Subdiagonal algebras with the Beurling type invariant subspaces

TL;DR

This paper characterizes a class of maximal subdiagonal algebras in von Neumann algebras, called type 1, by their invariant subspaces, and explores their generators, factorization properties, and reflexivity of associated Toeplitz algebras.

Contribution

It identifies and characterizes type 1 subdiagonal algebras with Beurling type invariant subspaces, providing generators and analyzing their operator algebra properties.

Findings

Type 1 subdiagonal algebras are characterized by their invariant subspaces.

A Riesz type factorization theorem for non-commutative H^1 is established.

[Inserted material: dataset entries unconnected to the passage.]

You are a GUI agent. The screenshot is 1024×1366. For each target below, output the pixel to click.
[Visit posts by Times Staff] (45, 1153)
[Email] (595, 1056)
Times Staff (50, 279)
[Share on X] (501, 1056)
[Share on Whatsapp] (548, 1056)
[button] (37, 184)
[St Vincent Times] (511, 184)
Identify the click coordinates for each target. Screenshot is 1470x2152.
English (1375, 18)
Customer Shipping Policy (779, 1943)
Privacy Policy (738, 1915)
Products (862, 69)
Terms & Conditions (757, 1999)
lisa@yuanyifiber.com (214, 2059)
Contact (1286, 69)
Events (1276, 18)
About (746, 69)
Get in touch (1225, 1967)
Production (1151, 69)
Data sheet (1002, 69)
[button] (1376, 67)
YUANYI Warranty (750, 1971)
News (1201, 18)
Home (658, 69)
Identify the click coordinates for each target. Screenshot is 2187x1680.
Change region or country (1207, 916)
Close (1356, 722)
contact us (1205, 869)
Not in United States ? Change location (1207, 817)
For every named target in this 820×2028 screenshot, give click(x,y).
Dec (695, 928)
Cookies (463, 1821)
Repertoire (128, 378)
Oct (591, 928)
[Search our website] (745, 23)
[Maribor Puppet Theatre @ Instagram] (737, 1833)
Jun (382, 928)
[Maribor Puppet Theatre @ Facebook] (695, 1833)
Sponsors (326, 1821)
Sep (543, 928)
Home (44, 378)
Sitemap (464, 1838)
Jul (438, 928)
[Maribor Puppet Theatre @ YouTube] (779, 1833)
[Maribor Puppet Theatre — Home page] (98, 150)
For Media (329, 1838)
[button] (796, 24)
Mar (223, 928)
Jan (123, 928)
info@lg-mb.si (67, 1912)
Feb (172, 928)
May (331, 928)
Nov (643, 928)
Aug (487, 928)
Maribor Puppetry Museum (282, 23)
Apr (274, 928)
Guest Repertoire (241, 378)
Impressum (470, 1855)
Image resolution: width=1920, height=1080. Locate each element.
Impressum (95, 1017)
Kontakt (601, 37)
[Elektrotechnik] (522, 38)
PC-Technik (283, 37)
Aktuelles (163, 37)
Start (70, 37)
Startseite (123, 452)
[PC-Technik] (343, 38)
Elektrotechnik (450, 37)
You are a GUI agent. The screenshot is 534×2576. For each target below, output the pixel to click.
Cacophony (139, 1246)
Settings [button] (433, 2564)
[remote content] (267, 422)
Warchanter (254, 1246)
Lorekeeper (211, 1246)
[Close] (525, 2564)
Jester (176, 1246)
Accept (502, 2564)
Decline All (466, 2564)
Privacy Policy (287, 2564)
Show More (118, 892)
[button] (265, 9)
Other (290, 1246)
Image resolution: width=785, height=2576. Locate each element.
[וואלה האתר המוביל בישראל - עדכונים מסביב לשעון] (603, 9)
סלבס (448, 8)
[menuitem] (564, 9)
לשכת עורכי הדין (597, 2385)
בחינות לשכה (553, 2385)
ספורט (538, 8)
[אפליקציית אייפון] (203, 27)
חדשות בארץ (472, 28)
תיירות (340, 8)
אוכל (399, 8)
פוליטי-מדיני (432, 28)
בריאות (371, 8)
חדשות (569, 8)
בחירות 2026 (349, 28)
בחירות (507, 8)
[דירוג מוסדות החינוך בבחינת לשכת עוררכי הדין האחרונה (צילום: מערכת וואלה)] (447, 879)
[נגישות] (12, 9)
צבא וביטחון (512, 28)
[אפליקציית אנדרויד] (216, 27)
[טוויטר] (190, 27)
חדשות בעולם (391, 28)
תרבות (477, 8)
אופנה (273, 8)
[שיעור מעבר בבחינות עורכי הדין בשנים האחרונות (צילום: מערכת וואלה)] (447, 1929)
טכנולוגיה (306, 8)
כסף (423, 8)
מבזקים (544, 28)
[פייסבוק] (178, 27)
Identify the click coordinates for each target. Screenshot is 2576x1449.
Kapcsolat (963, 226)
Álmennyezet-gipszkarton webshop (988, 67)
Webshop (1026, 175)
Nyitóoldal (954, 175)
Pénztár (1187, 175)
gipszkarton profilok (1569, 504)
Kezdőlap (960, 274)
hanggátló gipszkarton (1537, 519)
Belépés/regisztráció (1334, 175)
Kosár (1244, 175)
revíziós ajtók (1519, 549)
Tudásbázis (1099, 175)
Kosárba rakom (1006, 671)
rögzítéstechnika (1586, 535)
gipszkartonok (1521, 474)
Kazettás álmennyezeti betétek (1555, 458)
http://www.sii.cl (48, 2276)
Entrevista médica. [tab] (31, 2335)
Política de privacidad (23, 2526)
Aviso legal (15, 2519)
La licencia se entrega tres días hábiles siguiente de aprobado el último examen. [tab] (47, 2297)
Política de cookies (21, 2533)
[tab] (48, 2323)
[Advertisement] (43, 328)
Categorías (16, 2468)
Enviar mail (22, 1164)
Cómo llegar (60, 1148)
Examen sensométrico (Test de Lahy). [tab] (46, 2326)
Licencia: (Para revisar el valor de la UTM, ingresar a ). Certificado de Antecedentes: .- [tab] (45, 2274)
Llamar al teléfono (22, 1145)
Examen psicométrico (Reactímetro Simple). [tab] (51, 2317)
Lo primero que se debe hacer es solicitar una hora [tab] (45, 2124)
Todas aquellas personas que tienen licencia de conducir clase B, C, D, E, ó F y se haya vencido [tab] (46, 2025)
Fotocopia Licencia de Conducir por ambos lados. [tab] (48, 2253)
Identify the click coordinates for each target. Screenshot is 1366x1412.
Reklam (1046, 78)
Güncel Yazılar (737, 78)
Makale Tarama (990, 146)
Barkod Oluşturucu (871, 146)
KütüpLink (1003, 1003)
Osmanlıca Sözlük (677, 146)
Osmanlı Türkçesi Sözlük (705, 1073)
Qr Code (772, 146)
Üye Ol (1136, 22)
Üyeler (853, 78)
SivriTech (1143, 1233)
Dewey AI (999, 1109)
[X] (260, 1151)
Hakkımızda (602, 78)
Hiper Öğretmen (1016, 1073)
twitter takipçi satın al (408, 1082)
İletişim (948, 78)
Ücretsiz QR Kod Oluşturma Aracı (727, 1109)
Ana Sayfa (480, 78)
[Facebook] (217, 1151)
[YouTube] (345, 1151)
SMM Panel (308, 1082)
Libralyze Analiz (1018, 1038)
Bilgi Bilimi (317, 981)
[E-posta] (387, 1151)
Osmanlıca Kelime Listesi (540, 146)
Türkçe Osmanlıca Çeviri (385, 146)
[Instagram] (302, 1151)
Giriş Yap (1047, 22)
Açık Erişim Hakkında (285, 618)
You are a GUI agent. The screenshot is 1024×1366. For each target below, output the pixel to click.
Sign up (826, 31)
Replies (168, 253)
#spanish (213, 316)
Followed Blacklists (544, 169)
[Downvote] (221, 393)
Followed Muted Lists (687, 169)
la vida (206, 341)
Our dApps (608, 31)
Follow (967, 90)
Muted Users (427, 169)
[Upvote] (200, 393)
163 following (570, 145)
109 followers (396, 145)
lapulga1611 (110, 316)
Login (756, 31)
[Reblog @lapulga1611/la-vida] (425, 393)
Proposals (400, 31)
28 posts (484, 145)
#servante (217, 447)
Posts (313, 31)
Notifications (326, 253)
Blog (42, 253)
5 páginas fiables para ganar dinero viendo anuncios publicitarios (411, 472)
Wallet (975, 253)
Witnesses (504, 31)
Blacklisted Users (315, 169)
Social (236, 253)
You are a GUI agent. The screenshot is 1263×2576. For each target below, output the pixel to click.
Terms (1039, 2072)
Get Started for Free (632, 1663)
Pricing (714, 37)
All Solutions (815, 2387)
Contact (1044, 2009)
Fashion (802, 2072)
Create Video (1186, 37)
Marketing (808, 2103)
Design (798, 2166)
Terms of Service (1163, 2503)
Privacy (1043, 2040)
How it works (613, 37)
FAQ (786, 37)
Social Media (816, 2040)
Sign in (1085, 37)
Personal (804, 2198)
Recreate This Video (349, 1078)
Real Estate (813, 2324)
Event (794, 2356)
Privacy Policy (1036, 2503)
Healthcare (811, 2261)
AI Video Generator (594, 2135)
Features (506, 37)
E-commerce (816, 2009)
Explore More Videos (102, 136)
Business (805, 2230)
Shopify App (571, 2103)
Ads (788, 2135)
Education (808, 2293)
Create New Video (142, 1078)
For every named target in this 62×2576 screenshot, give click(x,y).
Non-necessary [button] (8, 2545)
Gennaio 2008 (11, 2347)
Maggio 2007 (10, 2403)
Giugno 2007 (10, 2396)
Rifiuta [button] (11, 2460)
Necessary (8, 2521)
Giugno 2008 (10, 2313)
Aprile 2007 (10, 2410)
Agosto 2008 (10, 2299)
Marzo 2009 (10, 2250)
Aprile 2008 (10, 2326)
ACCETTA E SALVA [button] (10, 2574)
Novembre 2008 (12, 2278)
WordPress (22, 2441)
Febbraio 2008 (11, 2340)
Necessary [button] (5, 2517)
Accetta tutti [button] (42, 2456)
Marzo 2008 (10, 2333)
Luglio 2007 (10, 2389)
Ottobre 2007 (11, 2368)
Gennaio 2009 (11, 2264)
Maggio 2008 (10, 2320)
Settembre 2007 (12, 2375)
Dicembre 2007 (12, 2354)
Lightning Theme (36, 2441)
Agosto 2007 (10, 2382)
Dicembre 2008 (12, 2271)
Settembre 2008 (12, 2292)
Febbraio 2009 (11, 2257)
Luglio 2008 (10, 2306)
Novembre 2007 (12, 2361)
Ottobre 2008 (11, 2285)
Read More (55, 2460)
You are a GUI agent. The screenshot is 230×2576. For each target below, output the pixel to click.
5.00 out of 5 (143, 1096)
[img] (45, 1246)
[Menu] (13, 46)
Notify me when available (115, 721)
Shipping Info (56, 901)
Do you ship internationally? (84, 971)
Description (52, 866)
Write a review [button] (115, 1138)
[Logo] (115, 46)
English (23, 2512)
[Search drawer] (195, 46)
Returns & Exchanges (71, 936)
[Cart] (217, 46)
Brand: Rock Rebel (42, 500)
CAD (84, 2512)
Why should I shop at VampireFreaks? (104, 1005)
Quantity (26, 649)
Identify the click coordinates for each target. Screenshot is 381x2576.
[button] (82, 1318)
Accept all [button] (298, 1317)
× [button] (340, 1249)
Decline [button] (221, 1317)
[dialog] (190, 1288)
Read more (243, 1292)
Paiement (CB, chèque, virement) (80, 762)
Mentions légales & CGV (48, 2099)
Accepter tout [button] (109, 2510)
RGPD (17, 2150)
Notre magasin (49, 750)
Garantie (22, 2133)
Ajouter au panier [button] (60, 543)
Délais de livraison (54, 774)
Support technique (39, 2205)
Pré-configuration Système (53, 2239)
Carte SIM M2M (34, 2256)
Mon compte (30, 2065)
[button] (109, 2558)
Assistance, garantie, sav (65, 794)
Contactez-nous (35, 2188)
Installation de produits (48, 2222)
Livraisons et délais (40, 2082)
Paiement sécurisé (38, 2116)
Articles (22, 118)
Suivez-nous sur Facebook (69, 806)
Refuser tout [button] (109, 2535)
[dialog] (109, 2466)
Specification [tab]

The right analytic Toeplitz algebra for these algebras with multiplicity 1 is hereditary reflexive.

Abstract

Let $\mathfrak A$ be a maximal subdiagonal algebra in a $\sigma$-finite von Neumann algebra $\mathcal M$. If every right invariant subspace of $\mathfrak A$ in the non-commutative Hardy space $H^2$ is of Beurling type, then we say $\mathfrak A$ to be type 1. We determine generators of these algebras and consider a Riesz type factorization theorem for the non-commutative $H^1$ space. We show that the right analytic Toeplitz algebra on the non-commutative Hardy space $H^p$ associated with a type 1 subdiagonal algebra with multiplicity 1 is hereditary reflexive.